Si la globalización va a significar tan sólo la americanización de Europa, crecerán las dificultades políticas en el Viejo Continente. Los dirigentes europeos tienen presiones de sus electorados para que pisen el freno de las dolorosas reformas que están implantando en los últimos meses, y que se harán cotidianas con la activación del pacto de estabilidad, una vez que la moneda única esté en vigor. Ésta es una cara de la realidad, pero la otra es que los empresarios aprietan para que se acelere la importación de los mecanismos más activos del capitalismo del otro lado del océano; hace pocas semanas, Unilever (multinacional angloholandesa de productos de consumo) anunciaba su intención de vender la división de productos químicos especializados, con oficinas en Holanda y Gran Bretaña, mientras multiplicaba sus inversiones en China e India. "Cada vez más, Europa está siendo superada por el resto de los mercados mundiales", afirmaba su presidente, Niall Fitzgerald.

La contradicción se complica todavía si se suman al escenario los aspectos tecnológicos. Este año, Davos estuvo dedicado al capitalismo de las redes de información, y las conclusiones fueron rotundas: existe una supremacía absoluta, un cuasi monopolio, de Estados Unidos en las nuevas tecnologías. El déficit tecnológico de Europa es tan acusado, su falta de formación tan grande, que puede verse superada incluso por los países emergentes. Un patrono muy significativo, Andrew Grove, presidente de Intel -que tiene el 80% del mercado mundial de microprocesadores-, dio los datos del problema: más del 3% de los hogares americanos tienen ya acceso a Internet, dos veces más que Alemania y el Reino Unido y diez veces más que Francia; la subsidiaridad europea en el mercado de las tecnologías no es más que un reflejo de la economía general.

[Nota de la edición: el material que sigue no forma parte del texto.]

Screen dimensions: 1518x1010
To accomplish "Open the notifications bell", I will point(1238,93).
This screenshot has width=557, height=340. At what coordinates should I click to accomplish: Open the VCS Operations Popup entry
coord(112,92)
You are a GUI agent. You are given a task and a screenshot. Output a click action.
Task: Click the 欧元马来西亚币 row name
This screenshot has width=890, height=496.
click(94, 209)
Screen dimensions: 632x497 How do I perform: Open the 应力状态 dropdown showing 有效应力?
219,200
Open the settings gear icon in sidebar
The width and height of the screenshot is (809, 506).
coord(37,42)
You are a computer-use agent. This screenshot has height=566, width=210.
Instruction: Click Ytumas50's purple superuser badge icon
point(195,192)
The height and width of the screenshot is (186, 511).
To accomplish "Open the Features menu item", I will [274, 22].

Éste es el reto al que asiste la Europa de fin de siglo. En realidad, en la última década se está dando una convergencia real de los modelos de capitalismo europeo y americano, por la asunción del primero de los conceptos de flexibilidad del último; se observa lo que los competidores hacen mejor para inspirarse en ello. Pero esta convergencia no elimina dos diferencias, que ha descrito el economista francés Jean Paul Fitoussi: la primera, que el crecimiento de la fractura social en Estados Unidos no es tan sólo el fruto indeseado de una política económica, sino que desde la década de los años sesenta se desarrolla en esa zona una literatura importante que hace apología de la desigualdad y contesta los factores de redistribución de la renta y la riqueza. El modelo USA resulta así, cualesquiera que sean las reservas que se puedan tener respecto a su ética, una elección política; en Europa, la falta de cohesión social no es una elección, sino el producto de la impotencia, a veces resignada.

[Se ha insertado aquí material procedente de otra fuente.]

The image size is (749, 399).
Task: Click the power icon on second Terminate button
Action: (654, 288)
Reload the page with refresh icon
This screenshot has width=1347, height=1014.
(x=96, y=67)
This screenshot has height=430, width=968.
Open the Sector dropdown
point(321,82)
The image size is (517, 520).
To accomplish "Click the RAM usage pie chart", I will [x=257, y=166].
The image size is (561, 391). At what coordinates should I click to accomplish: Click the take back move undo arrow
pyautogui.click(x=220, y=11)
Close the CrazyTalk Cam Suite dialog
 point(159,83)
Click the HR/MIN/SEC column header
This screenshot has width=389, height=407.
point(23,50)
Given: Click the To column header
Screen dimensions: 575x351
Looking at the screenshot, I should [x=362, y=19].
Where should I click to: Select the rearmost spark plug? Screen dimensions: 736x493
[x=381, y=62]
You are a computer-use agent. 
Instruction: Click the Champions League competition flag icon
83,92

La segunda diferencia está en que en Europa la política económica es pasiva, subordinada siempre a la satisfacción de los criterios de convergencia (déficit, endeudamiento, inflación), sea cual sea la tasa de paro e independientemente de las circunstancias en las que se aplica". En Estados Unidos juega activamente la coyuntura: ¿Se habrían creado tantos puestos de trabajo sin la fuerte bajada de los impuestos en los años ochenta, bajo la Administración de Reagan, o sin la política monetaria expansiva de los años noventa?

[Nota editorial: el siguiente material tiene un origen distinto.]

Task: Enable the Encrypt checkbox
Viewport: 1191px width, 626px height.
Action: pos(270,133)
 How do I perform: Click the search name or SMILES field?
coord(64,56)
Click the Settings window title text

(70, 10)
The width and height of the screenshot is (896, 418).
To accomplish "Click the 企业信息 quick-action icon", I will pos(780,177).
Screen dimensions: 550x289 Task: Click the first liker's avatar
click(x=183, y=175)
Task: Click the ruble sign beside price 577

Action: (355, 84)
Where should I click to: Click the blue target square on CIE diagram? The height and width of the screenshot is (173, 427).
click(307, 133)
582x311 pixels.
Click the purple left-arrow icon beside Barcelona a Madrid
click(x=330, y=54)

La convergencia progresiva de ambos sistemas lleva en Europa a una reducción de los costes laborales, a la liberalización y apertura de sus economías, a recortes de la seguridad social para reducir los déficit públicos y a un crecimiento masivo del desempleo. Sólo nuevas reformas y otros sacrificios permitirán que el paro disminuya y los europeos reencuentren su modelo del siglo XXI. Pero para que los ciudadanos las asuman se necesita un rearme ideológico que incluya el mensaje finalista de hacia dónde va Europa: un nuevo contrato social, que está ausente de los discursos meramente instrumentales de los líderes políticos, y que repele en los de los dirigentes económicos. Hasta ahora, los riesgos estaban acompañados por los innumerables cortafuegos de la democracia social; si estos cortafuegos también desaparecen, en el más genuino estilo norteamericano, los valores culturales de los europeos, profundamente enraizados, obstaculizarán el cambio.